Single-walled carbon nanotubes are a material with many potential industrial and research uses. Potential applications for carbon single-walled nanotubes (SWNTs) composed of carbon include such diverse areas as nanodevices, field emitters, improved capacitors, high strength composite materials, and hydrogen storage. Realizing the full potential of carbon nanotubes within these technologies, however, will require further study into the properties of carbon nanotubes. Some of the barriers to achieving this potential are due to limitations in current carbon nanotube synthesis methods.
The end product for many carbon nanotube synthesis techniques is a mixture of carbon nanotubes, amorphous carbon, and some type of metal particles used as a growth catalyst. The metal particles used for the growth catalyst are often metal nanoparticles composed of a ferromagnetic material such as iron, cobalt, or nickel. Additionally, the carbon nanotubes themselves are formed in a mixture of sizes and shapes. In particular, the desired carbon SWNTs are usually a mixture of carbon SWNTs with semiconducting-type properties and carbon SWNTs with metallic-type properties. The ratio of metallic type-nanotubes versus semiconducting-type nanotubes is controlled in part by the process used to synthesize the nanotubes.

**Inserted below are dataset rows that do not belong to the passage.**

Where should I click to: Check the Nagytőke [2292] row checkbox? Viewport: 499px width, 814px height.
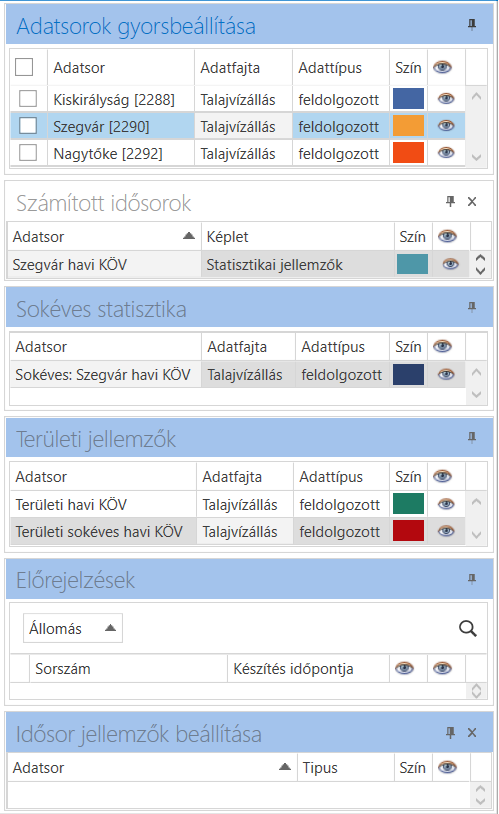click(x=28, y=153)
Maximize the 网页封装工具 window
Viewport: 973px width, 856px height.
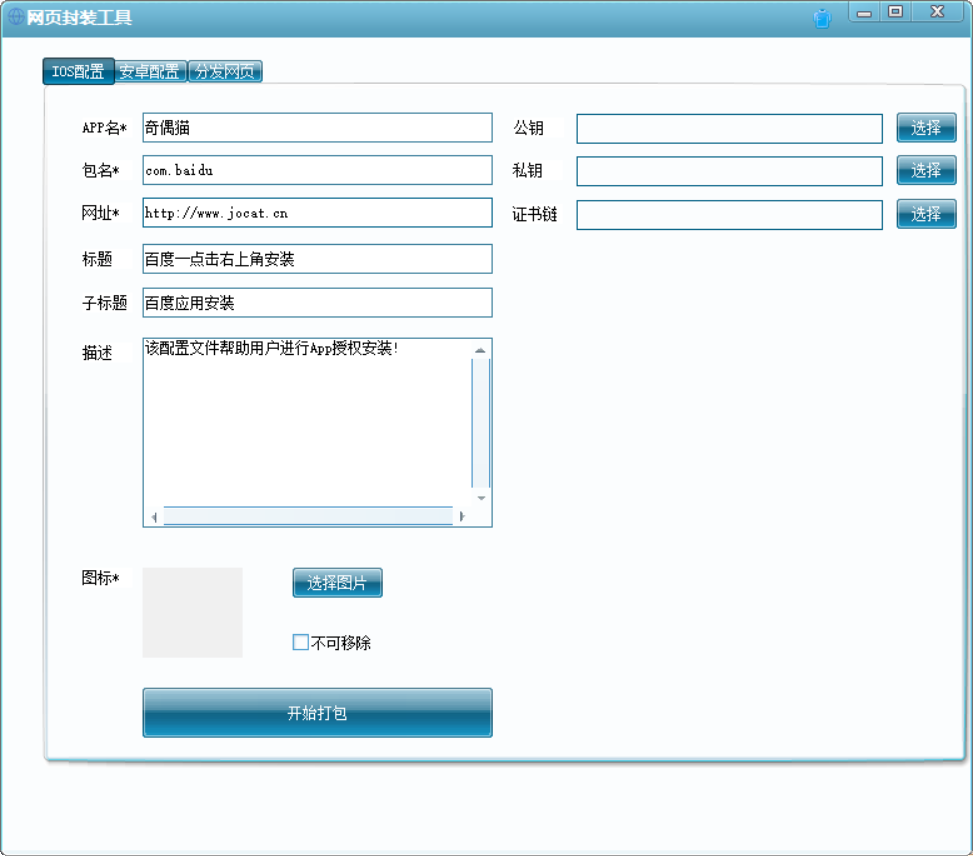[895, 12]
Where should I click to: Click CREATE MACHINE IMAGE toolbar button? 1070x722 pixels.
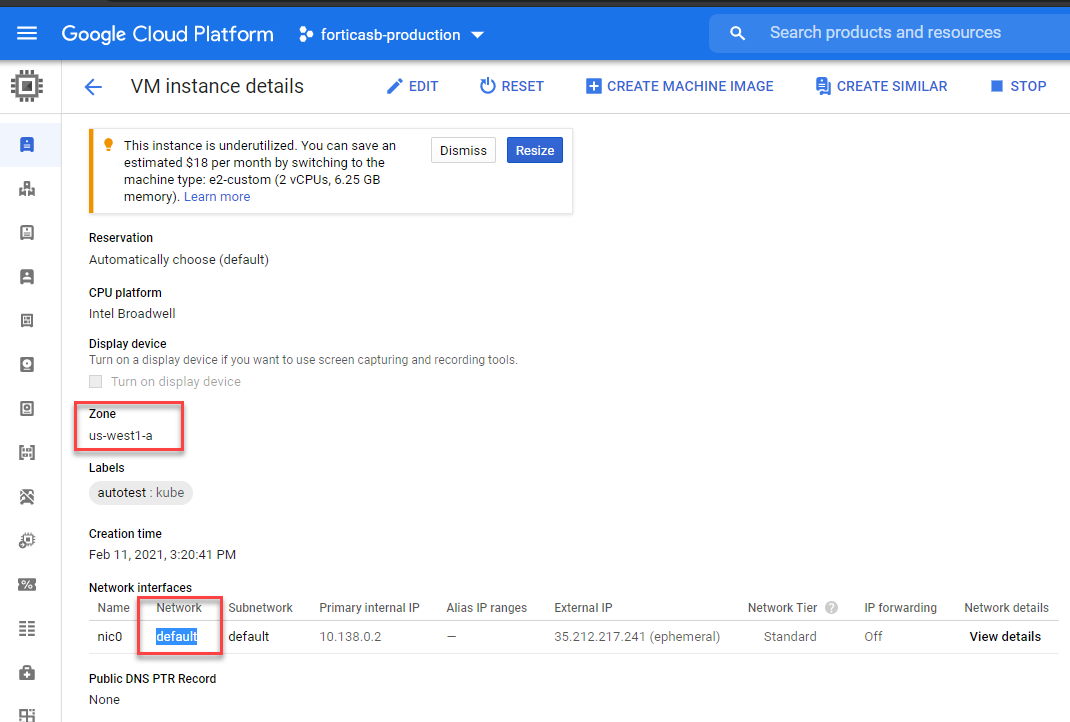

Some previous work has focused on purifying carbon nanotube samples by removing the metal particles of the nanotube growth catalyst. Typically this is achieved by treating the nanotube sample with an acid, such as hydrochloric acid (HCl), nitric acid (HNO3), or another mineral acid, that will dissolve the metal without causing substantial harm to the nanotubes. However, during a carbon nanotube synthesis process, an amorphous carbon shell can form around some of the metal particles. This amorphous carbon layer can prevent the acid from reaching the metal, thus preventing dissolution and removal of the metal particles from the nanotube sample.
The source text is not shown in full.